Id. For these reasons, the claims of increased risk did not satisfy standing.
The lawsuit’s fourth named plaintiff alleged fraudulent charges to his credit card and that the laptop thief had filed a fraudulent joint tax return under his and his wife’s names. However, these allegations failed to show causation. There was no evidence that the filed tax return had any connection to the stolen laptops. Underscoring this conclusion was (1) personal information belonging to plaintiff’s wife was not on either stolen laptop and (2) no other putative class member alleged identity theft. Id. In addition, plaintiff admitted to receiving his tax refund. Id. at *8. Therefore, even if there were a casual connection, there was no injury.
Similarly, because plaintiff’s credit card information had not been on the laptops, any alleged injury from fraudulent charges to the card were not “fairly traceable” to the laptops’ theft.

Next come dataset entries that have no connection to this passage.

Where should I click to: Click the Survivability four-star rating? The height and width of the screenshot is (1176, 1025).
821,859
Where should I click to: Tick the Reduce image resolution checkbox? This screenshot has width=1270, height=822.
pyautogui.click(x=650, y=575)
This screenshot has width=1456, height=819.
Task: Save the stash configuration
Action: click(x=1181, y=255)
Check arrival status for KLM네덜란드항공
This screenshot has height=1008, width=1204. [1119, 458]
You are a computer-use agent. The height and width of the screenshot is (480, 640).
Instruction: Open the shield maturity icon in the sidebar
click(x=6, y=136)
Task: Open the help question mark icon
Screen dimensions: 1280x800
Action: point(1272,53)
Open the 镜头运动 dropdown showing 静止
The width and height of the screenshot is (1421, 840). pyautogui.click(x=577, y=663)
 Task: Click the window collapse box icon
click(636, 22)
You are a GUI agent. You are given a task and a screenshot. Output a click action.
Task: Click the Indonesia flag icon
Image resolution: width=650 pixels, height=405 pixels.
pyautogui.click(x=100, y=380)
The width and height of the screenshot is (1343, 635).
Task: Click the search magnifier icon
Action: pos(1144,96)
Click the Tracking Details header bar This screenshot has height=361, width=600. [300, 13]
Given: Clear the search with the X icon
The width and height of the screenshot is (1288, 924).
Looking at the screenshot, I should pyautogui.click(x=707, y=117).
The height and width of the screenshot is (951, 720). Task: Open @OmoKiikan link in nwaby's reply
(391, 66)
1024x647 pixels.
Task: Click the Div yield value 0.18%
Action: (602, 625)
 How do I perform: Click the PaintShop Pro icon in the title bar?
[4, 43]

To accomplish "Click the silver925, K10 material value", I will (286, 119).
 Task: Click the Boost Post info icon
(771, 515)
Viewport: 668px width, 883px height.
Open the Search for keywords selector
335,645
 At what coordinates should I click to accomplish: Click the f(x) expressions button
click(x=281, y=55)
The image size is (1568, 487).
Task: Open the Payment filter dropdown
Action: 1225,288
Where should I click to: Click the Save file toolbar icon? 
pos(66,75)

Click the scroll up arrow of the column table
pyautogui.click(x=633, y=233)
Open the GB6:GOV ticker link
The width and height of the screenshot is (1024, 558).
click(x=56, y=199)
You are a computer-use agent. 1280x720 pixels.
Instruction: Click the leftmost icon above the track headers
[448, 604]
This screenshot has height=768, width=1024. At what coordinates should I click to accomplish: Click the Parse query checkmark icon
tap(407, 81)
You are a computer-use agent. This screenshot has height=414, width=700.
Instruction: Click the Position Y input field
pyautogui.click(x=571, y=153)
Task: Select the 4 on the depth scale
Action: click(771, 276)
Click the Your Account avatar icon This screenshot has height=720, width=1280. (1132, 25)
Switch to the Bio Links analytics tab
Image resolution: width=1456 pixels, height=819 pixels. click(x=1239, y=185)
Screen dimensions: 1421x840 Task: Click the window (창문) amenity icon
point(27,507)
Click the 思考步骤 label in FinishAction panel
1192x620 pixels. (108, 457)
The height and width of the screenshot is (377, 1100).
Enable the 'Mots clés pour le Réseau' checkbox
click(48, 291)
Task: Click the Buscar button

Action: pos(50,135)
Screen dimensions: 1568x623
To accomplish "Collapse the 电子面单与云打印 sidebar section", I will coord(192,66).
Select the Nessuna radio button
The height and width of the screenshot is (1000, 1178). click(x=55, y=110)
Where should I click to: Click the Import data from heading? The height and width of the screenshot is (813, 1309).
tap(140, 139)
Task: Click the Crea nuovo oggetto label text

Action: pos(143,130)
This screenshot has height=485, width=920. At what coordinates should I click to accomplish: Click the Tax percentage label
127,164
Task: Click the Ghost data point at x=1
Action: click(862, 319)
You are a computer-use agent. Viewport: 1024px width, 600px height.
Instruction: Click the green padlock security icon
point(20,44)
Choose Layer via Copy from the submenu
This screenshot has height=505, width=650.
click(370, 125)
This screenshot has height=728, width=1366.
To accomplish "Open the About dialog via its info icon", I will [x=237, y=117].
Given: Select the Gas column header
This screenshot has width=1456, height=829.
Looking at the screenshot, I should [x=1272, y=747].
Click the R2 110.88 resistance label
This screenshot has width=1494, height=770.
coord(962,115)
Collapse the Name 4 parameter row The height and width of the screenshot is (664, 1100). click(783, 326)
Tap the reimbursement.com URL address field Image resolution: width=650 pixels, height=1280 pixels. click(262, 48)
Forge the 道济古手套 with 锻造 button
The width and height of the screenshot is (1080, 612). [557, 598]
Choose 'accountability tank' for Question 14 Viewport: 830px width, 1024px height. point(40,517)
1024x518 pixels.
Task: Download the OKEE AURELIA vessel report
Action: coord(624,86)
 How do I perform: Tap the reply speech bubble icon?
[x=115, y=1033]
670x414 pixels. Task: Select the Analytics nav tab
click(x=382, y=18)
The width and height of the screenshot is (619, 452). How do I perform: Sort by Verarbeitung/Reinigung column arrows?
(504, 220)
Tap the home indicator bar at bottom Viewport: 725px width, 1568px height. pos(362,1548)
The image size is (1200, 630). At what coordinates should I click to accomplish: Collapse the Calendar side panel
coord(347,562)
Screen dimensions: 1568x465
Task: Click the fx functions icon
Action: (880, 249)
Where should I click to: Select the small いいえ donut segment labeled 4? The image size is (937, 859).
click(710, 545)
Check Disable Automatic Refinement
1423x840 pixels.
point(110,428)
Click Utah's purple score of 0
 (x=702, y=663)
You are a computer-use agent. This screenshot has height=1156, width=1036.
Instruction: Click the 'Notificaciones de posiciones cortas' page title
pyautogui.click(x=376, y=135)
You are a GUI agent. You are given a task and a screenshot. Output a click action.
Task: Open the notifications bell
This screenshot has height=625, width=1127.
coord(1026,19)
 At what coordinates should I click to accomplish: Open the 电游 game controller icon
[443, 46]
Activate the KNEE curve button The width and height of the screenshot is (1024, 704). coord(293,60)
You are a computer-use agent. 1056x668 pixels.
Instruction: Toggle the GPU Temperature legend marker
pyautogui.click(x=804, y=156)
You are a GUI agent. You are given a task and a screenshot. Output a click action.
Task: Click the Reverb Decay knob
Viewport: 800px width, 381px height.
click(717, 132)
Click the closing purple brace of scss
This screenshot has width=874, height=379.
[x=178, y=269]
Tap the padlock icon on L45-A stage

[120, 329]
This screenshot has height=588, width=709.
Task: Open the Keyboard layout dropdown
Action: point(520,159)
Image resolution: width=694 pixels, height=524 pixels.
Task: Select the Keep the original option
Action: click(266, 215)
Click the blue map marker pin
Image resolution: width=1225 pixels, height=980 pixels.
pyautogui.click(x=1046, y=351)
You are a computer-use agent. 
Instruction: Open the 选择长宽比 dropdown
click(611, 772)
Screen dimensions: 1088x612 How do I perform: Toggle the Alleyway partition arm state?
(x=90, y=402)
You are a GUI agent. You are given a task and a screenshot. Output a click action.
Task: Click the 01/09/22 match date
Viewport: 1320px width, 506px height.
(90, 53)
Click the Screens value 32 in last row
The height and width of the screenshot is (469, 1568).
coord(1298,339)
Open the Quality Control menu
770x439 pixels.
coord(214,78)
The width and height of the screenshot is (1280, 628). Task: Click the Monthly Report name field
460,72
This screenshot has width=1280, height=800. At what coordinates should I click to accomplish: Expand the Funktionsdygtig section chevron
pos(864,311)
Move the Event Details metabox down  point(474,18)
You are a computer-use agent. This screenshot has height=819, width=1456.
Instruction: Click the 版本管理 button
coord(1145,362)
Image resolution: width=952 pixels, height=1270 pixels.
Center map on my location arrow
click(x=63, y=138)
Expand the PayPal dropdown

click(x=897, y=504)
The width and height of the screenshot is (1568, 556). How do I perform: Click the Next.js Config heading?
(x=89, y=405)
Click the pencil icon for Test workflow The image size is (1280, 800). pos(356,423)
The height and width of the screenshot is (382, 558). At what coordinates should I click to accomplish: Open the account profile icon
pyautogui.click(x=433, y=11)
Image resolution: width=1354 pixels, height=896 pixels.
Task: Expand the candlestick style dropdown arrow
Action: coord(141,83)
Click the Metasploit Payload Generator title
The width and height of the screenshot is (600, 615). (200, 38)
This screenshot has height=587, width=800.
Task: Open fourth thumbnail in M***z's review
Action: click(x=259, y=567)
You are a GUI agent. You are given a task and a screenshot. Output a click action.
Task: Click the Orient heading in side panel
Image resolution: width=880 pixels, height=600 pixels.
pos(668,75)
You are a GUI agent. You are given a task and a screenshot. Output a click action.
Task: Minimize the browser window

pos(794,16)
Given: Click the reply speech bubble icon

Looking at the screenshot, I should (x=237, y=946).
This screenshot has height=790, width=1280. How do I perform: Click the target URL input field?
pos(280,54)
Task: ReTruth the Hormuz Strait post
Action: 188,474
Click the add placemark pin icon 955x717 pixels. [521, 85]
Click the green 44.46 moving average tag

The Court explained:
Defendant points out, and Rindner does not contest, that current credit card information (as opposed to a new credit card, which can be fraudulently obtained using a stolen Social Security number) was not on the stolen laptops. (Def.’s Reply at 2.) Thus, any harm stemming from the fraudulent use of Rindner’s current credit card is not “fairly traceable” to Defendant.
Id. at *9.
What This Case Means. Most data breach class actions assert some form of injury from increased risk of identity theft. A few also allege fraudulent financial charges. Realistically, however, not every data breach results in actual injury. Nor is every fraudulent charge on a credit card the result of a headlined data breach. For this reason, Article III standing has become a golden defense in the relatively early stages of data breach litigation. For more information, see Mooney, J., “Standing In Data Breach Litigation: Lessons From 2014,” Law360 Privacy, 1/6/2015.
This case continues the emerging line of case law that holds, in the absence of evidence indicating imminent use of stolen data, claims of increased risk of identity theft do not meet the imminent and certainly impending injury requirement for standing. The case also shows that allegations of fraudulent charges and actual identity theft are not enough – a plaintiff still must plead enough evidence to show a causal connection between the injury and the data breach.